As of now, if the general perception of Forward Communities in India is to be considered, then the need for caste-based reservation in true sense is incessant and it should be replaced with a reservation criterion based solely on economic condition irrespective of caste, creed or religion. But how likely is that to happen and even if it does, will it really cure what’s wrong with the quota system? Or do we choose to ignore the real cause, the caste system itself that gave birth to poverty and caste-based discrimination in the first place.  

 

The real reason why rural populations of SC, ST, OBCs and Muslim minorities are still poor, uneducated and underdeveloped because the usual solutions of our governments do not strike at the cause (caste system), but the effects (poverty, illiteracy, etc.). Ergo, bringing reservation only on the basis of economic criterion won’t help change much as treating effects is hardly a cure, just short-term relief.

 

Moreover, issues will arise in proving “true” economic status of individuals as the status may change, vary or can be faked by unfair means (false Income Certificates).
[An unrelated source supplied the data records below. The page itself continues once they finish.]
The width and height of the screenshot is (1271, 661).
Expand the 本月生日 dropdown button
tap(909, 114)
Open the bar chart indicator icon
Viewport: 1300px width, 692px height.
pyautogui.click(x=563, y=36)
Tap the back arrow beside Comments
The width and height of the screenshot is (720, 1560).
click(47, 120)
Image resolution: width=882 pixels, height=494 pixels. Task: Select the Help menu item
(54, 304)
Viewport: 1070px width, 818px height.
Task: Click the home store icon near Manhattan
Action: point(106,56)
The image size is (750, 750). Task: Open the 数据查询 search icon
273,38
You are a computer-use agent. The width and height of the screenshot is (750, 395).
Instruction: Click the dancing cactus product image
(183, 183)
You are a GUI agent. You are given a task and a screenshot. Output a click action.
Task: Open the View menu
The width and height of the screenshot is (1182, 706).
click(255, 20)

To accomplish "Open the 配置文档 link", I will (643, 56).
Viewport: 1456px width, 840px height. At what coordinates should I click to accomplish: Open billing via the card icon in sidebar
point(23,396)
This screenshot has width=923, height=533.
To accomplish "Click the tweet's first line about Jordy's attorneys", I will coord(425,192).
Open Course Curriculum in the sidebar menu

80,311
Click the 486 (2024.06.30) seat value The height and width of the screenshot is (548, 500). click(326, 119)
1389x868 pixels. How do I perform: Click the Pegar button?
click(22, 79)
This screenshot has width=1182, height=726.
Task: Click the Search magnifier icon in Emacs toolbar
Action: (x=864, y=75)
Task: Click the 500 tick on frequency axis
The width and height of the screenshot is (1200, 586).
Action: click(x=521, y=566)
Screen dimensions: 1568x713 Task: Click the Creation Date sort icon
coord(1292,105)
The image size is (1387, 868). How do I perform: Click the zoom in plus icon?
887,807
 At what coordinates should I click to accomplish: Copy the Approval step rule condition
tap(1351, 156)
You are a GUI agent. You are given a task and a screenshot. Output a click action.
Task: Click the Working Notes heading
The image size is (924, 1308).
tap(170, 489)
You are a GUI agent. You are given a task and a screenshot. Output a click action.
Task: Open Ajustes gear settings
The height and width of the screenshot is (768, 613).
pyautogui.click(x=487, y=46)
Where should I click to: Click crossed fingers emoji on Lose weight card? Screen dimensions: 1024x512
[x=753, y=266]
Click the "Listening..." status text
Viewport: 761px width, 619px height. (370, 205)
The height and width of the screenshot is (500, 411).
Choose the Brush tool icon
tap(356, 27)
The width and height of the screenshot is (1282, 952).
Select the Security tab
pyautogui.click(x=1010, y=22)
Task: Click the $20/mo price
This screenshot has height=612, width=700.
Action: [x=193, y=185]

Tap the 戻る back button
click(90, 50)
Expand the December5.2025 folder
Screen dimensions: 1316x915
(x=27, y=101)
Also, purchasing power doesn’t necessarily mean equality; there are places in Indian that have barred Dalits from using same razor and chair as used by upper castes. Upper cast children in schools don’t sit with the children from lower ‘untouchable’ castes.

 

Rationally thinking, the real divide in our society is not religious or economical, but in skilling and education. When resources are limited, people tend to fight for them. The affluent and powerful take hold of the weak and force them to subjugation. Then policies are formed to represent the underprivileged sections of society, i.e., reservation so that the distribution of resources becomes somehow equitable. In other words, the number educational institutes in our country is just not sufficient for the rising population of youth and then we are also the democracy with the highest youth population in the world.

 

The need of the hour is “skilling and education” for those factions of society that live under abject circumstances. The cut throat competitions in schools and colleges in cities and suburbs only accommodate a small fraction of students from suppressed castes. Countryside and villages are devoid of proper schools and eligible teachers. We need more schools, more institutes, more colleges, more teachers, more support from the government and the people alike.

 

The only way to truly annihilate casteism is through education and better skilling of youth for tomorrow. But sadly, the quality of education in Indian institutes have been degrading; skill building remains absent from school curriculums, the cost of education is sky high in private institutes and government institutes/colleges are proving to be incapacitated against the rising number of aspirants each year. 

 

Caste-based discrimination can be curbed provided equal facilities and infrastructure are provided to all the people in every area of the country, all that is needed is sincerity in government ‘s efforts. But the real growth and development of suppressed classes would be achieved through skill building. Schooling is a life lesson whereas skills enable you to make a decent living. With proper skill sets, youth can become self employed by starting their own businesses and professions rather than running for government jobs.

 

Online skill assessment platforms, like Youth4work, are working towards skilling the youth in remote parts of rural India by providing eLearning technology through smart phones. The user-friendly interface of the technology, which is also available in regional languages, makes learning easy and free. The number of smartphone-internet users in rural India is currently at 186 million as per the Internet and Mobile Association of India. Youth4work has signed MoUs with AICTE and Haryana government to help youth realise their true potential. But to make a real difference, we need more engagement and involvement from other state governments; our aim is to reach to the youths in farthest of places in India.